When releasing the lock, after the task is executed, the lock needs to be released manually so that other threads or processes can acquire the lock. Locks can be deleted using the Redis DEL command.

The following is a sample code that demonstrates how to use Redis distributed locking to solve the problem of multiple calls to scheduled tasks:
```
@Autowired
private RedisTemplate<String, String> redisTemplate;

public void scheduledTask() {
      
      
    // 尝试获取锁
    boolean lockAcquired = redisTemplate.opsForValue().setIfAbsent("task_lock", "locked", 60, TimeUnit.SECONDS);
    if (lockAcquired) {
      
      
        try {
      
      
            // 执行定时任务的逻辑
            // ...
        } finally {
      
      
            // 释放锁
            redisTemplate.delete("task_lock");
        }
    } else {
      
      
        // 未获取到锁，直接返回
        return;
    }
}
```
In the above example, we used RedisTemplate to operate Redis. First, try to acquire the lock through setIfAbsentthe method and set a lock expiration time of 60 seconds. If the return value is true, it means that the lock is acquired and the logic of the scheduled task is executed; if the return value is false, it means that the lock is already held by another thread or process, and it returns directly.

After the scheduled task is executed, deletemanually release the lock through the method.

Please note that when using Redis distributed locks, you need to consider the lock expiration time and lock release under abnormal circumstances to ensure the stability and correctness of the system.

Key Points: 1. In fact, such a Redis distributed lock will cause a program deadlock if a power outage occurs before setting the lock expiration time, unless the atomicity of setting the lock (setting the expiration time of the lock at the same time) and releasing the lock (generally When using Lua scripts, if you are afraid of accidentally deleting someone else's lock, you will set a uuid when acquiring the lock to judge whether it is your own lock. However, when you are ready to release the lock after judging that it is your own, the network fluctuates and you do not have time. Release, if someone else seizes the lock, someone else's lock will be released later)

2. Is the final code for locking above perfect? Imagine a scenario like this. If the expiration time is 30S, thread A has not finished executing for more than 30S, but it has automatically expired. At this time, thread B will get the lock again, causing two threads to hold the lock at the same time. This problem can be attributed to the "renewal" problem, that is, when A is not completed, the contract should expire and be renewed, and the lock can be released only after the execution is completed.
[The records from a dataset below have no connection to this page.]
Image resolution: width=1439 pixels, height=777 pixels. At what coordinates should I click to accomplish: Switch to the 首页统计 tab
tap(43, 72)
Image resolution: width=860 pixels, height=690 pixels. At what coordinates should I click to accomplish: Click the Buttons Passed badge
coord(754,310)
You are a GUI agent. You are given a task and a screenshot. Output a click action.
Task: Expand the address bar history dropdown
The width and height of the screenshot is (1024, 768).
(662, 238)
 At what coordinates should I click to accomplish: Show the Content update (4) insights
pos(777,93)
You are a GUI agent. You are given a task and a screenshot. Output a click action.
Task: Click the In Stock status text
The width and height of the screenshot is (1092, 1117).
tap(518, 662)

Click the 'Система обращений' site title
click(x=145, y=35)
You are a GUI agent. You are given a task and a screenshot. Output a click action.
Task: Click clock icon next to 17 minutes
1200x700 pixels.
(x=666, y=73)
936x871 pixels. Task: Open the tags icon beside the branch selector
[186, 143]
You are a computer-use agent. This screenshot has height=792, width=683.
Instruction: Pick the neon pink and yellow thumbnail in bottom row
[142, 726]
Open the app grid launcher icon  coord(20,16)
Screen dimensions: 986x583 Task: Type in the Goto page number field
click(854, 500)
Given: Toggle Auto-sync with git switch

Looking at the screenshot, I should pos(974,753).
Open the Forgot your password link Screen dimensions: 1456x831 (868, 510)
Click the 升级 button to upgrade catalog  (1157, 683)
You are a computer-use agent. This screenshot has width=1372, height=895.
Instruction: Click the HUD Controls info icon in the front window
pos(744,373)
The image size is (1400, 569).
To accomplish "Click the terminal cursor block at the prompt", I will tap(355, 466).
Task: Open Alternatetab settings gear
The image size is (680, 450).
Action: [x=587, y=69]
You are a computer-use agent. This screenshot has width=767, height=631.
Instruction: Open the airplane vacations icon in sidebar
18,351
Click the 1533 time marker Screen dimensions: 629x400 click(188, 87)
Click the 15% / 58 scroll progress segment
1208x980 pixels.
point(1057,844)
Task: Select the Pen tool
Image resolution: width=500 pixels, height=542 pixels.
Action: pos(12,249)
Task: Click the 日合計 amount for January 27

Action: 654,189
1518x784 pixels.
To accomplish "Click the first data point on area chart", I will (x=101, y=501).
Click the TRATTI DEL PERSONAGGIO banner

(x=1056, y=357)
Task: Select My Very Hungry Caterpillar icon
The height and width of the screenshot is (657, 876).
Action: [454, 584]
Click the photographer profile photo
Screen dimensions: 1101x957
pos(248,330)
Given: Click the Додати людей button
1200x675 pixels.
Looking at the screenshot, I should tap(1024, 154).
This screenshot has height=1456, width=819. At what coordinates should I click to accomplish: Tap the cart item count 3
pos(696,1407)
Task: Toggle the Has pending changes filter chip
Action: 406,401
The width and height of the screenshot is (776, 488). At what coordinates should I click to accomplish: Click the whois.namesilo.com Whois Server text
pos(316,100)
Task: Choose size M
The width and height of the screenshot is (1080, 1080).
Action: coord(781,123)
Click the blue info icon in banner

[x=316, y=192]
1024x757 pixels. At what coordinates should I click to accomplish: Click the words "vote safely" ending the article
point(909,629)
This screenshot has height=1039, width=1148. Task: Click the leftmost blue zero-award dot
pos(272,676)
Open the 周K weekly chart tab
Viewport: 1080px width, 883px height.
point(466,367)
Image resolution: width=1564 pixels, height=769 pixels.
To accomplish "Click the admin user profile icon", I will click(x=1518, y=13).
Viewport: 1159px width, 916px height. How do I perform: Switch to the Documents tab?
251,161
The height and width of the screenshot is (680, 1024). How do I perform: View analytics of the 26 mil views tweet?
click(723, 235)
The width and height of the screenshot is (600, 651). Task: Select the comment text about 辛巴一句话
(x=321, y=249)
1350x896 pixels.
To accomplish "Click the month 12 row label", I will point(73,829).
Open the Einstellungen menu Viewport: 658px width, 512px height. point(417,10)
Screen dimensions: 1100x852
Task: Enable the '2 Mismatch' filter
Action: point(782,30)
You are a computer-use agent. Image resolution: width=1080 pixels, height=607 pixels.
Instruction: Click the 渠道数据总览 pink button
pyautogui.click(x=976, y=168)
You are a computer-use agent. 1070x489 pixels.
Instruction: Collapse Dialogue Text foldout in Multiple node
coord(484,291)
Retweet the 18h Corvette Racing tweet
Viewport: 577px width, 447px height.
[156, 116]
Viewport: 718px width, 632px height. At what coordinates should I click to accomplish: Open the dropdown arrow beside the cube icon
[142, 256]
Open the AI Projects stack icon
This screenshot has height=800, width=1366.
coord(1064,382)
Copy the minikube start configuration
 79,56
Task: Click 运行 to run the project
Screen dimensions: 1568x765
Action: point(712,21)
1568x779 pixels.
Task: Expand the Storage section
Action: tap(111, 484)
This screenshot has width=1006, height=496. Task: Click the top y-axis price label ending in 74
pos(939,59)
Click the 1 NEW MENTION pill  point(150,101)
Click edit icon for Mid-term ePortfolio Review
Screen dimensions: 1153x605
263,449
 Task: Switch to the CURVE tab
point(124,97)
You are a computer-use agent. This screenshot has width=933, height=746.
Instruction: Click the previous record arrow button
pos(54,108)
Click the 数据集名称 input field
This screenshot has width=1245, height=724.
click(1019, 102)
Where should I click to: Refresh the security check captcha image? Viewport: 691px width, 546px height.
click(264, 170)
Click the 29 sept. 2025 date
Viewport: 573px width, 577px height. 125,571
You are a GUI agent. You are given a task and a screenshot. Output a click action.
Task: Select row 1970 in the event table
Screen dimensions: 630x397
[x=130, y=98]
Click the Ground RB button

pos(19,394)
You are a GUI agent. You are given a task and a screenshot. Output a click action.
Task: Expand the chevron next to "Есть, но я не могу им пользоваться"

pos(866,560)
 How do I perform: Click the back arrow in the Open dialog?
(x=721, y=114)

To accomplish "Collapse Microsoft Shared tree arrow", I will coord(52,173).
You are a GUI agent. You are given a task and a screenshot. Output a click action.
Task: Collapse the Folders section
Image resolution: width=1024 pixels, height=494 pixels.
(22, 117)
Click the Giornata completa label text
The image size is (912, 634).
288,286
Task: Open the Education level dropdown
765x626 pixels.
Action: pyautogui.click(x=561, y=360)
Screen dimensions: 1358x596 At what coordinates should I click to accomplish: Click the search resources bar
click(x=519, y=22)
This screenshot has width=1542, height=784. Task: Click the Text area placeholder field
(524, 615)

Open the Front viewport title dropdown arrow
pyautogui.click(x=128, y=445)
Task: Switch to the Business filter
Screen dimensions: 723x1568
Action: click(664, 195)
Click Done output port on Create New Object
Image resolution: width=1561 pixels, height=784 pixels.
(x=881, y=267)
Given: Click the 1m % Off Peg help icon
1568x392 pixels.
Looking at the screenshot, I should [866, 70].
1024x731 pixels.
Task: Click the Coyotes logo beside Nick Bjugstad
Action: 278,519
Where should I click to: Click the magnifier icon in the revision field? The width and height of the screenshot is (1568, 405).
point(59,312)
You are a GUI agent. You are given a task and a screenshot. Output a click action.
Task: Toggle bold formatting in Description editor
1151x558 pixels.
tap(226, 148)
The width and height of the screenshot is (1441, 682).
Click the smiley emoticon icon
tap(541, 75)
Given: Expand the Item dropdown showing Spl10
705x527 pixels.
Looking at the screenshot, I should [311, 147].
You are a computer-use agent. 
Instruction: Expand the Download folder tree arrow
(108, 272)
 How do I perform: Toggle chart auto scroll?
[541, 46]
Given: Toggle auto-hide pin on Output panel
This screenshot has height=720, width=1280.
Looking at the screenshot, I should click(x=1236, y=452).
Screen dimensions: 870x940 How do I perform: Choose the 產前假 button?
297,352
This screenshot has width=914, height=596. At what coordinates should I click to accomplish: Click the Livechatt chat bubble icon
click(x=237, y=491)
How to do it? We can let the thread that acquires the lock start a daemon thread to "renew" the lock that is about to expire. In fact, deleting non-own locks when unlocking is also a "renewal" issue. It is recommended to use the distributed lock provided by Redission. It will have a watchdog mechanism to automatically set the cache expiration time.

ps: synchronized is a local lock, which can only lock the current thread. In distributed services, distributed locks must be used.

Okay, that’s all I’ve thought of. Brothers, I’ve written it here. The more I learn, the better I feel, and the more I want to learn, falling into a cycle. No more words, let’s continue studying.